BJJ Good Read: How to Spot a Toxic Martial Arts Club Environment by Sally Arsenault
The writer is Sally Arsenault
I found this article and just put some of the information on this blog for our readers in New Zealand.
Please go on the above link for the full article.
"Martial arts can attract people who feel helpless in their lives. They may have been abused mentally or physically as children and learning martial arts can help them to feel a sense of control. It can make them feel powerful. As they progress in their training, they will become proficient at the techniques and begin to submit other people. Time goes by and if these people stick around and train consistently they may become the best people at their clubs, as others leave or lose interest in training.
Over time, more students look up to this person and ask for help with technique. Teammates may think that because this person is better than them at jiu jitsu, he or she must be better than them at everything. What they don’t realize is that martial arts isn’t a magical cure-all. When a person who has not overcome his or her feeling of low self-worth becomes an instructor, he or she can create a toxic training environment for vulnerable students. These type of people make up for the lack of power they feel in their lives by controlling and/or emotionally abusing others.
So what are some of the warning signs that you’re in a toxic environment?
- You are not allowed to train at other clubs or socialize with people your instructor doesn’t like.
- You are not allowed to ask too many questions about things like technique or club rules or give feedback about club operations.
- Club rules are not written down and therefore students never really know what they are. The instructor changes them as he or she sees fit.
- Your instructor overreacts to perceived betrayals or disobedience, sometimes making an example of the violator in front of the whole class.
- Your instructor frequently loses control and yells at you and others.
- Your instructor makes inappropriate comments about your gender or sexuality, berates you, or calls you names.

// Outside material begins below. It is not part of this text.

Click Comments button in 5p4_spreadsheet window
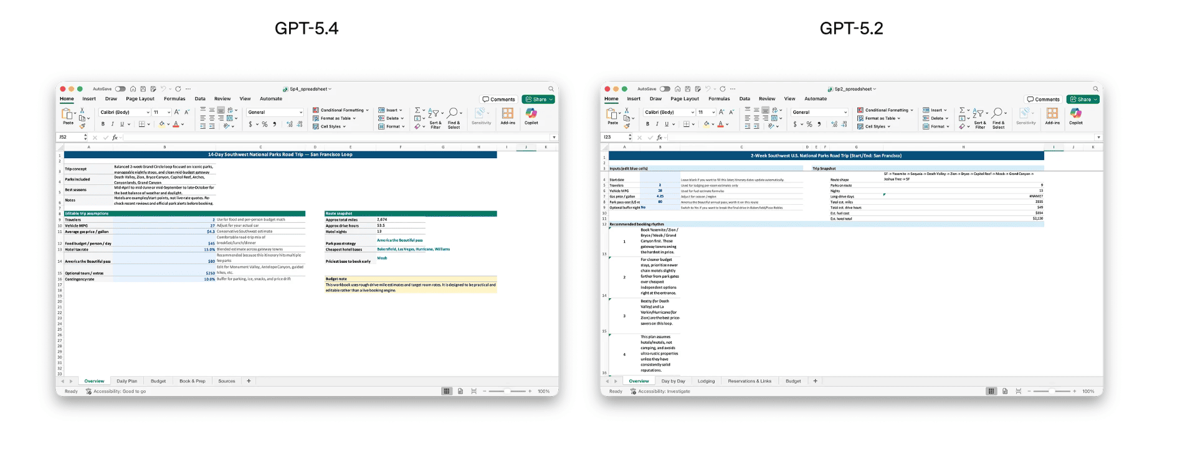pos(499,100)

- Your instructor consistently disparages other clubs or athletes, yet is friendly with them socially.
- You often wonder what how your instructor would react and go to him or her to ask permission regarding martial arts related subjects.
- You feel as though you are walking on eggshells because you never really know “the rules” as they are always changing.
- Your instructor’s volatile nature creates tension in class.
- You are nervous about approaching your instructor for help because you are afraid he or she may have a negative reaction.
- You lie about going to seminars or open mats and avoid having your picture taken because you don’t want to be punished or kicked out of the club.
- You maintain secret relationships with past members.
- You train sick or injured because you don’t want to miss class and have to face consequences.
- When you finally get out, you can’t believe it took so long for you to leave."